Determine your budget 
Every decision you make flows from your budget, from how much to spend on flooring to how fancy you want your bathroom fixtures to be.

Decide how you want to use the space 
Will it be an extra bedroom and bath, a family room, or a children's playroom? The function will help inform many of the finishes you choose. For example, a children's playroom may benefit from a hardwood floor partially covered by a large rug. How elaborate do you want the bathroom to be? If you are transforming a space into a master suite, the bathroom should have double vanities and a glass enclosure for the shower, which should have extra wall and overhead showerheads.
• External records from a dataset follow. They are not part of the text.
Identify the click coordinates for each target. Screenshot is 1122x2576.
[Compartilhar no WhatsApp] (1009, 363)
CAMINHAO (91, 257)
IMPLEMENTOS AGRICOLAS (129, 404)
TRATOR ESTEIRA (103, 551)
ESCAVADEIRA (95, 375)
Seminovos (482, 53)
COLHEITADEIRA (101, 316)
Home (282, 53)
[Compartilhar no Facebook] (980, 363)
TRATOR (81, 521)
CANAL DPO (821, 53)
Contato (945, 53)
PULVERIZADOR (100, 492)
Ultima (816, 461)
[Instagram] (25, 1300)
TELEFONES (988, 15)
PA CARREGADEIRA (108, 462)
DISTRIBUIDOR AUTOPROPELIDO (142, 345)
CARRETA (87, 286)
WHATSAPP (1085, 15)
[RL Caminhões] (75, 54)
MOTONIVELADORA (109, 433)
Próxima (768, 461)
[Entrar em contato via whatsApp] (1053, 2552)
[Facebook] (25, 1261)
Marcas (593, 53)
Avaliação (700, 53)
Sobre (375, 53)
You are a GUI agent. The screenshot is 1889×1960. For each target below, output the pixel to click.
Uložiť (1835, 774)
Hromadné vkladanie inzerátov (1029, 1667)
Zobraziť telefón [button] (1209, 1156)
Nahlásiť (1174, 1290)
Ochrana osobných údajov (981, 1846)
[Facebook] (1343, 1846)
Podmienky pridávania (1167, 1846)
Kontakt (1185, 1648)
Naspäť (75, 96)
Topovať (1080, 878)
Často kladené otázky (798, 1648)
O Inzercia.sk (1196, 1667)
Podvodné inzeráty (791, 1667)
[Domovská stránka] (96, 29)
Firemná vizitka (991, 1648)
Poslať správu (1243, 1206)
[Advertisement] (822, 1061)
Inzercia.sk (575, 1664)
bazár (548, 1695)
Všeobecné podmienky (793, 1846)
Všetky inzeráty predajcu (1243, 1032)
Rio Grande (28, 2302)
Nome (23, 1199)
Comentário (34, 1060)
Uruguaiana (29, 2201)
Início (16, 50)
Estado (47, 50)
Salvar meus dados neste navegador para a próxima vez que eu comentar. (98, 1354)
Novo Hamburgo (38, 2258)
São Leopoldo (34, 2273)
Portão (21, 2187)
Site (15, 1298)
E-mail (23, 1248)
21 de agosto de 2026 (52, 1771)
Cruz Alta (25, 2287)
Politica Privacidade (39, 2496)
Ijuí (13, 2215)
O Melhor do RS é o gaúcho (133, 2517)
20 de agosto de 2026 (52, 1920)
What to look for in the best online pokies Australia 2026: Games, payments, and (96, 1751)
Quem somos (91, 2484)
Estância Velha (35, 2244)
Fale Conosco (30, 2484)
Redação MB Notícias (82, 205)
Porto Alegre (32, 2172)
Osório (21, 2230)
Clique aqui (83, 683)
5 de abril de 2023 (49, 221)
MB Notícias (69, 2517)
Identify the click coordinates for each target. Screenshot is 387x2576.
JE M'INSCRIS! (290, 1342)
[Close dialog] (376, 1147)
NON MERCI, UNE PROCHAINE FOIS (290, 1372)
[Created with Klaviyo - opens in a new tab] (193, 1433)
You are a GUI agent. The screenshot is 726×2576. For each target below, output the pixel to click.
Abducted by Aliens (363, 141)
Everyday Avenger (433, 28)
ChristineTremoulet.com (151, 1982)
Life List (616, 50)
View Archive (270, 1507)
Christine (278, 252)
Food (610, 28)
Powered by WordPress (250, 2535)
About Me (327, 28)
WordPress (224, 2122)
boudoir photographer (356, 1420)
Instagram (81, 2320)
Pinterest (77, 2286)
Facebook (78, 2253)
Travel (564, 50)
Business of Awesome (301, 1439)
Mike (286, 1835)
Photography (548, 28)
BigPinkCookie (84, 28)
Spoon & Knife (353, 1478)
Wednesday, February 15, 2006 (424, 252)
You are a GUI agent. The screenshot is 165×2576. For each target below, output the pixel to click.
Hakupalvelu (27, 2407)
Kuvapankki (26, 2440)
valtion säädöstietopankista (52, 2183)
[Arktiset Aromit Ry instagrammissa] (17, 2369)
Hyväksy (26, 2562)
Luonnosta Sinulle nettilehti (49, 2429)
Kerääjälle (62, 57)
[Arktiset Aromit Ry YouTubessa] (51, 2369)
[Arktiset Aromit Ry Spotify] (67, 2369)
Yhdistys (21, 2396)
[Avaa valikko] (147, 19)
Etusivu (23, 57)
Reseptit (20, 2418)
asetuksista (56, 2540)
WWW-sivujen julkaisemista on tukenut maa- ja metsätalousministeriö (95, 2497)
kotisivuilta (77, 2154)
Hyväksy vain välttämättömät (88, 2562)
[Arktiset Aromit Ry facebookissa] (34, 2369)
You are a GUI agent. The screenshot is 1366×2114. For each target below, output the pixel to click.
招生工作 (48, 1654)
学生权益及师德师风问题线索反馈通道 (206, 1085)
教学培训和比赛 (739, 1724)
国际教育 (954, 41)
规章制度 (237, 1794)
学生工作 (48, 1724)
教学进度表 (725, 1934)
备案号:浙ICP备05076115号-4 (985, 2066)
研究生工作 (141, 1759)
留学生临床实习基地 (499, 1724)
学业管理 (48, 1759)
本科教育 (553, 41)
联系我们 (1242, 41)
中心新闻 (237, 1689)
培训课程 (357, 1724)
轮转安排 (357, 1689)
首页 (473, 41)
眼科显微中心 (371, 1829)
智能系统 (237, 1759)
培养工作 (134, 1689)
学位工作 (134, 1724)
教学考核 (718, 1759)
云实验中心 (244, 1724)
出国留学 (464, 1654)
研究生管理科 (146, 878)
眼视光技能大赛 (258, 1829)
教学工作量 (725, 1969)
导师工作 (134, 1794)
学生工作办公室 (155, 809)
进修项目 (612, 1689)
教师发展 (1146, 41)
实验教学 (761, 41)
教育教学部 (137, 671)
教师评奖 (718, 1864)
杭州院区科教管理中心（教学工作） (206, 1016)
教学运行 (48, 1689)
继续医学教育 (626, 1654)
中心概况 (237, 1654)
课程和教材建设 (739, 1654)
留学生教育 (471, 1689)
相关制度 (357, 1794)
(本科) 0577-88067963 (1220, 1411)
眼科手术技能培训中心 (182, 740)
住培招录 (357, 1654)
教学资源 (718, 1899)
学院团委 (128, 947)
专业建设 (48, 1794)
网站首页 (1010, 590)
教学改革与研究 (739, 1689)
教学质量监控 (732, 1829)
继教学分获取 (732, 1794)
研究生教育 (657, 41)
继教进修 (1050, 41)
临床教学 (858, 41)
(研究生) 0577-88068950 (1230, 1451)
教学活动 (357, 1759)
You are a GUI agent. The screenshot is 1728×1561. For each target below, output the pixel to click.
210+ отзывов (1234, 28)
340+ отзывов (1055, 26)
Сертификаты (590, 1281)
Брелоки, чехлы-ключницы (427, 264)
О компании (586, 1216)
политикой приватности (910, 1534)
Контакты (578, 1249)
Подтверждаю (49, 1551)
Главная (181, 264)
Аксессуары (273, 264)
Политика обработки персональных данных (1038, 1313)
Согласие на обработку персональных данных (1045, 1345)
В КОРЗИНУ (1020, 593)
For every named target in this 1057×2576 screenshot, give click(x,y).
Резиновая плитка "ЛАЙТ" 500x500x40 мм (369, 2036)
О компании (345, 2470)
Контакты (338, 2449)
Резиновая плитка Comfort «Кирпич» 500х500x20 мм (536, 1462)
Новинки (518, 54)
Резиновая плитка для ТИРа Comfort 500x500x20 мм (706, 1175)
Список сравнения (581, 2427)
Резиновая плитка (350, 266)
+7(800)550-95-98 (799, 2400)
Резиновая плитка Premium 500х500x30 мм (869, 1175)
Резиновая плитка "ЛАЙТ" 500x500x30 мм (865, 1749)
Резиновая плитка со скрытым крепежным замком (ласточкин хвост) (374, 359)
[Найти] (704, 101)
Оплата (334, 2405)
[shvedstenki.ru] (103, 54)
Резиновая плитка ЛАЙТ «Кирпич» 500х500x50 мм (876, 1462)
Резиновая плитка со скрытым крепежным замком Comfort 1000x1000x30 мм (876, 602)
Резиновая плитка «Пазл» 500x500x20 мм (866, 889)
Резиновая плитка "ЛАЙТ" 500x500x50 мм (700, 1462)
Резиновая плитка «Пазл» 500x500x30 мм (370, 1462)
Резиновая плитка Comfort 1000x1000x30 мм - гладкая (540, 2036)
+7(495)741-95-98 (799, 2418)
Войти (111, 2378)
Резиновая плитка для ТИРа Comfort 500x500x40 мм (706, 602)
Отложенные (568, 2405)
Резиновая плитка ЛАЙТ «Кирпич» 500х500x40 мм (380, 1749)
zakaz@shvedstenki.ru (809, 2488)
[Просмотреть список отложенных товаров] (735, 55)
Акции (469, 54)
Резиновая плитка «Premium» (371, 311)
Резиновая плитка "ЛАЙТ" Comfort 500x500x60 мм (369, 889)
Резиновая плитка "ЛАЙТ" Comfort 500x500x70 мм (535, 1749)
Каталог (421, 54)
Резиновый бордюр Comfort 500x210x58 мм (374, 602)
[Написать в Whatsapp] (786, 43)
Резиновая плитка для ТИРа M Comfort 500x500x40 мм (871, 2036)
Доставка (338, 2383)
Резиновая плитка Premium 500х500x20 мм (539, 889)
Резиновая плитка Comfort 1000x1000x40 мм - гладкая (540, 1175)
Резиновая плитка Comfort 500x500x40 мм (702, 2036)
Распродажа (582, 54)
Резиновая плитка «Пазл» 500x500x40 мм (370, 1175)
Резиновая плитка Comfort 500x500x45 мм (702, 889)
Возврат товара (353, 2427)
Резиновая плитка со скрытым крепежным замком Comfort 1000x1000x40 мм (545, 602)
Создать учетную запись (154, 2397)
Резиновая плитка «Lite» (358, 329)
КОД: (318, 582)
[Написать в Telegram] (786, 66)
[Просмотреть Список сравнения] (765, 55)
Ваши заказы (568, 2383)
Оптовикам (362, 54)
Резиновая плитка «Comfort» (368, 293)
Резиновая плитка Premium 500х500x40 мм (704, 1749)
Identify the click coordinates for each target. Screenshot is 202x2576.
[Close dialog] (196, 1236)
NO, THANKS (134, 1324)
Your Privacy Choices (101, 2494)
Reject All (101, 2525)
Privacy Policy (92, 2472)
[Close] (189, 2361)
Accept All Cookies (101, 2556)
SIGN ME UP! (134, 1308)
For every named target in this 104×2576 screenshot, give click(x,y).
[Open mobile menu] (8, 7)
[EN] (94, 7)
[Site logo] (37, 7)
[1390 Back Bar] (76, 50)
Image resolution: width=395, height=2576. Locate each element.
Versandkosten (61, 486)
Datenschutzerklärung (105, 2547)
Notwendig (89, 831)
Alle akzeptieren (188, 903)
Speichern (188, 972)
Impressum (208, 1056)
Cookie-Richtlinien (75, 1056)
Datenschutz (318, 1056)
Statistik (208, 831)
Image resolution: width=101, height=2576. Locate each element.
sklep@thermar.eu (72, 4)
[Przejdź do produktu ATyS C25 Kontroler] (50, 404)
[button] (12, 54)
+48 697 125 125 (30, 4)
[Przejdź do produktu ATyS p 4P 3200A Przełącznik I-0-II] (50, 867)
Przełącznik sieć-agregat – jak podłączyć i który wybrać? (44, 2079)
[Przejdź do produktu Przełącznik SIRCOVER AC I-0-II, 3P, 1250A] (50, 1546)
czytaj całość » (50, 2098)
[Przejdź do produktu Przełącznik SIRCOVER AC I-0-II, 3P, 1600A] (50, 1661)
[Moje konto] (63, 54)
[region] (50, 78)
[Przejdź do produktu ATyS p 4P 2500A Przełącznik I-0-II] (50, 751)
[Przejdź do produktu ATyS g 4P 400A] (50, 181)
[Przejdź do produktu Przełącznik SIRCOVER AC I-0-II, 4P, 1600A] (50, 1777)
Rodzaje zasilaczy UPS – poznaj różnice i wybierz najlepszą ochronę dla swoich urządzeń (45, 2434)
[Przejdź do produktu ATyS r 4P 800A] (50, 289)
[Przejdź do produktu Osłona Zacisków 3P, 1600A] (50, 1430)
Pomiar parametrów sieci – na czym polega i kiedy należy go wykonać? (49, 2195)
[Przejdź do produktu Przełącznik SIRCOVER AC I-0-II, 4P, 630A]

Gather the right professionals 
Several professionals are involved in an addition project. They include:

Architect
Carpenter and/or drywall contractor
Flooring contractor
Licensed electrician
HVAC specialist
Licensed plumber
Window supplier/installer

As project manager, you coordinate the work, schedule, and budget. Jobs need to be completed in a particular order. Follow this general timeline:

Prepare the floor
Check the condition of the existing subfloor and floor joists. If you are finishing a basement, you must inspect the condition of its floor. Most basements have poured concrete floors, and sometimes they slope steeply for drainage purposes. If that's the case, the floor must be leveled before proceeding with the work. A handyperson or contractor should pour a thin concrete overlay to level it. Be sure that access to any existing floor drains is maintained! Drains need to stay functional in case of basement flooding. Check with a plumber to find out if you will be required to periodically pour water in them to prevent sewer gas from building up.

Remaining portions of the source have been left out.